REQUIRED TASK
Update the records below by replacing "Instruction" with "Command" wherever it occurs and keeping everything else the same. Leave the pictures out of your answer.

LISTING

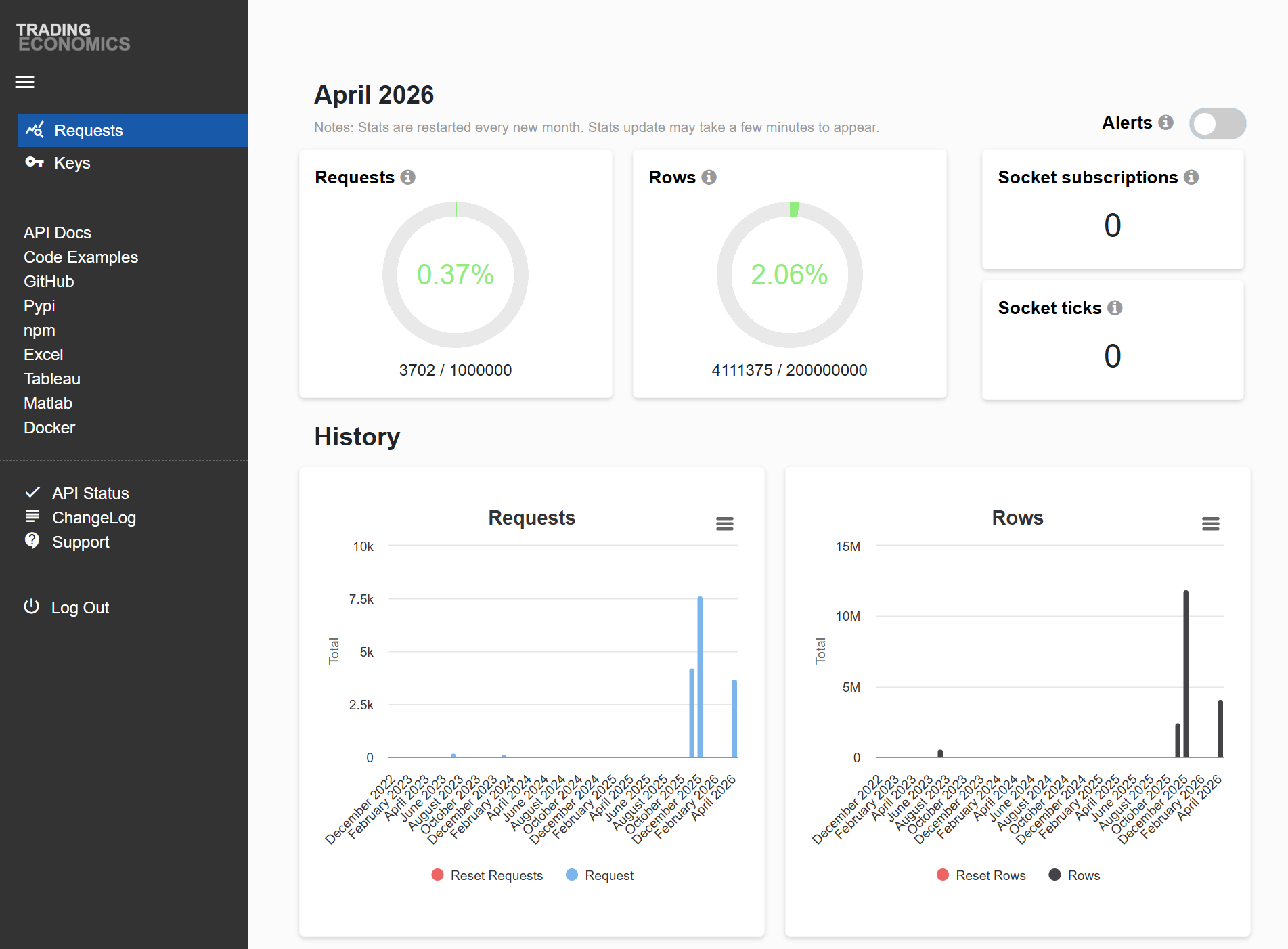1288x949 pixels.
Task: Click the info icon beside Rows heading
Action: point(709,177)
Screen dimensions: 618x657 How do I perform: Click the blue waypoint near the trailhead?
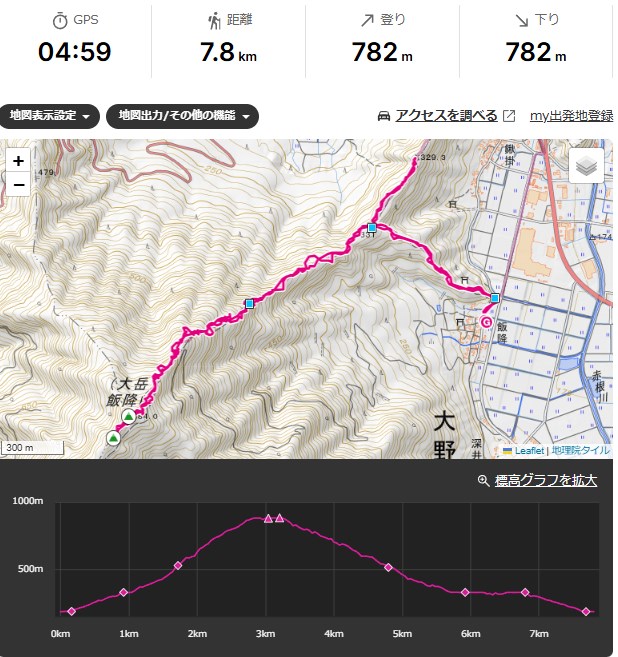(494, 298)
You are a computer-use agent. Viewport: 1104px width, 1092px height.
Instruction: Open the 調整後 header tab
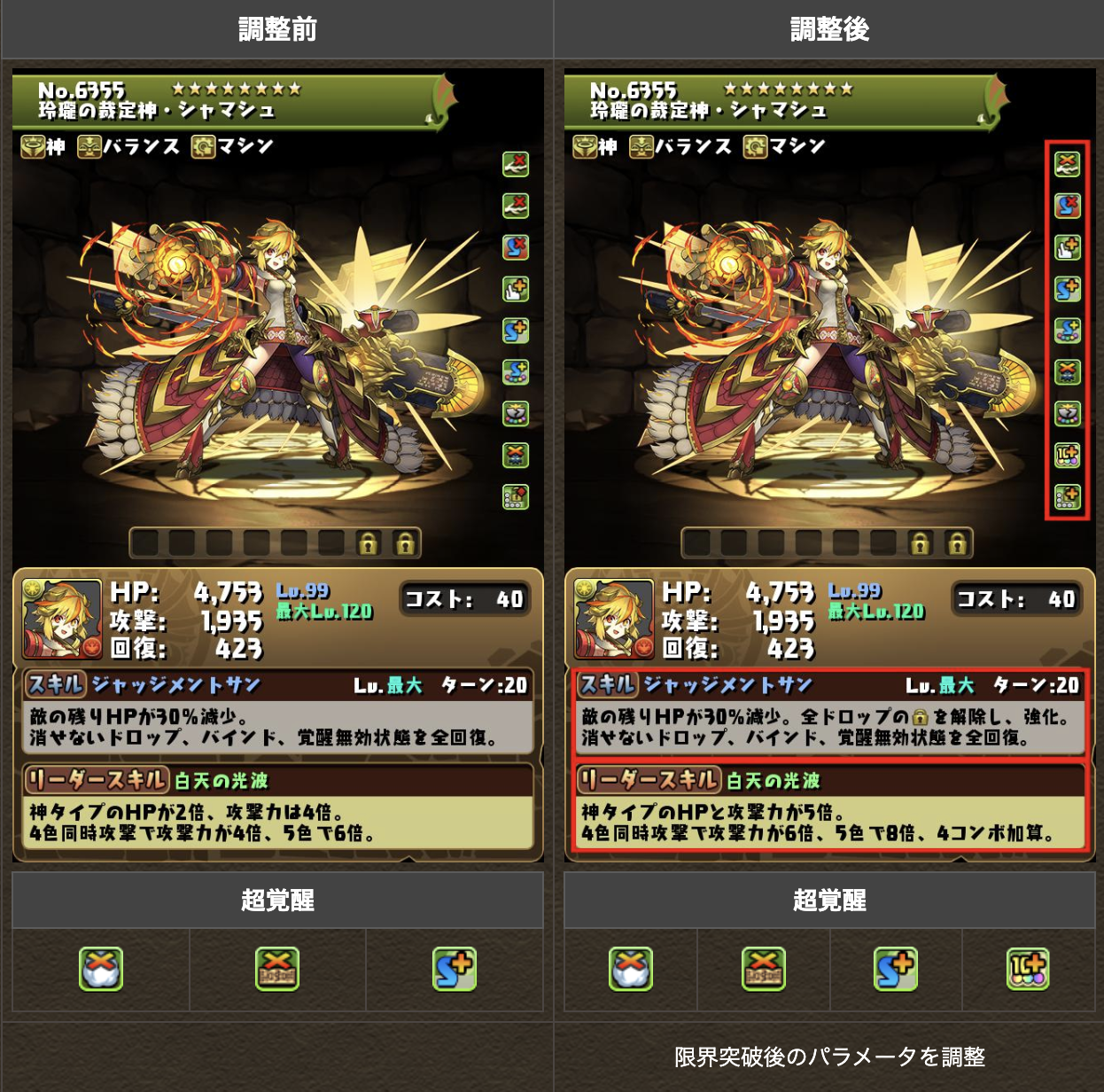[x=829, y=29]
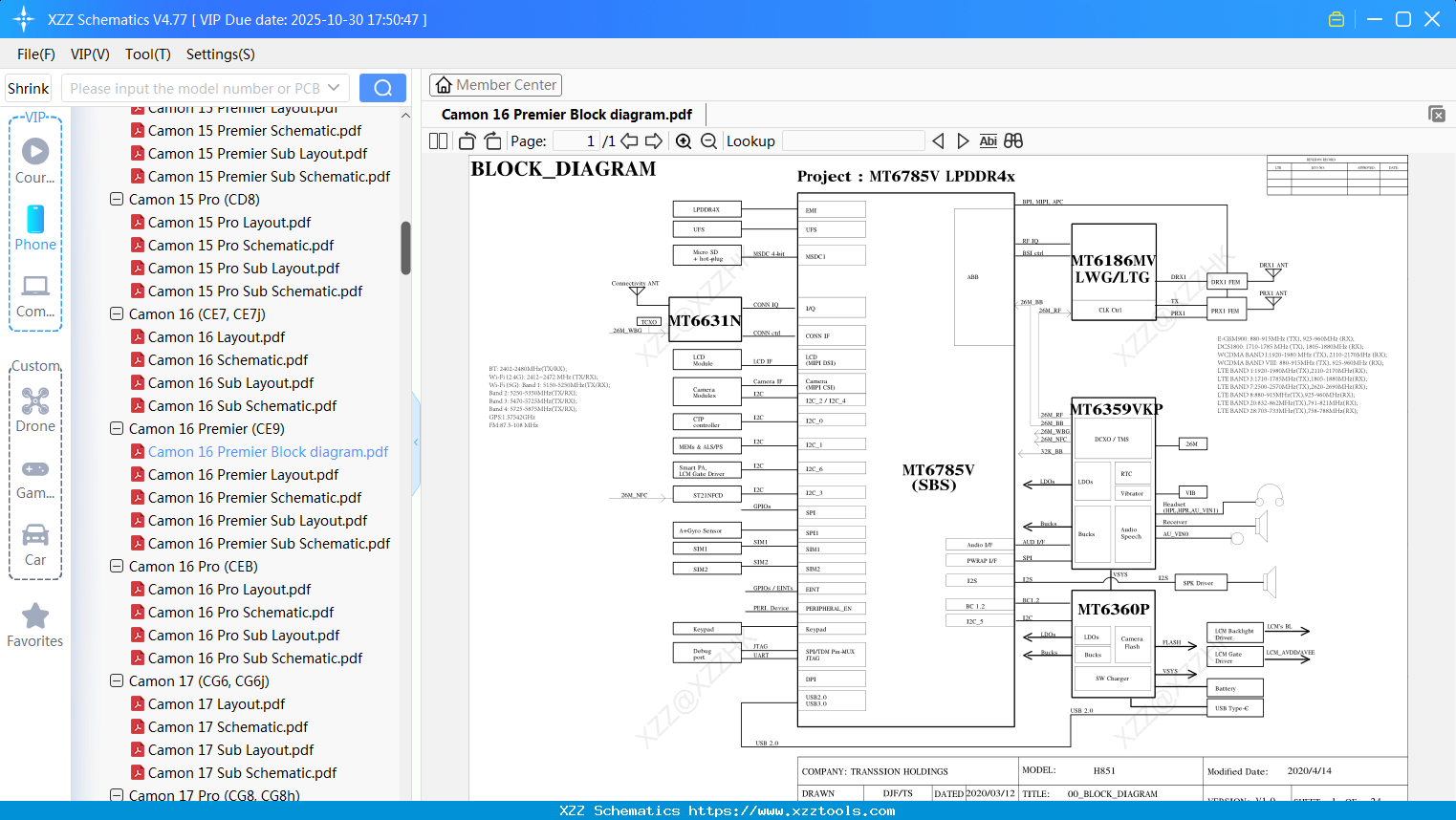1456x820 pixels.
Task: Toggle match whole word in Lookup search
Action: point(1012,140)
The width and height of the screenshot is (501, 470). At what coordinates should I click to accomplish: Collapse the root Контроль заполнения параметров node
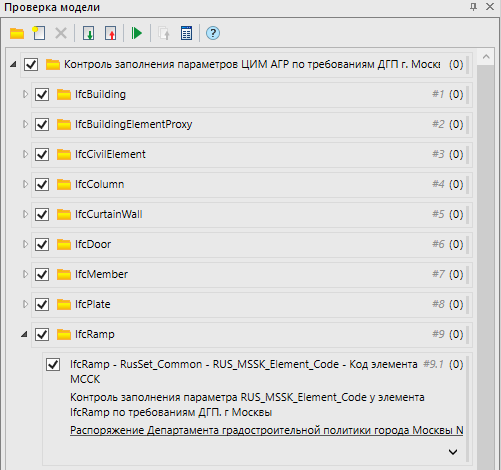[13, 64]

FINAL RESULT
1288x949 pixels.
Task: Click the info icon beside Rows heading
Action: point(709,177)
Screen dimensions: 618x657 How do I perform: Click the blue waypoint near the trailhead?
(494, 298)
You are a computer-use agent. Viewport: 1104px width, 1092px height.
Command: Open the 調整後 header tab
[x=829, y=29]
1456x820 pixels.
Task: Toggle match whole word in Lookup search
Action: point(1012,140)
The width and height of the screenshot is (501, 470). At what coordinates should I click to accomplish: Collapse the root Контроль заполнения параметров node
[13, 64]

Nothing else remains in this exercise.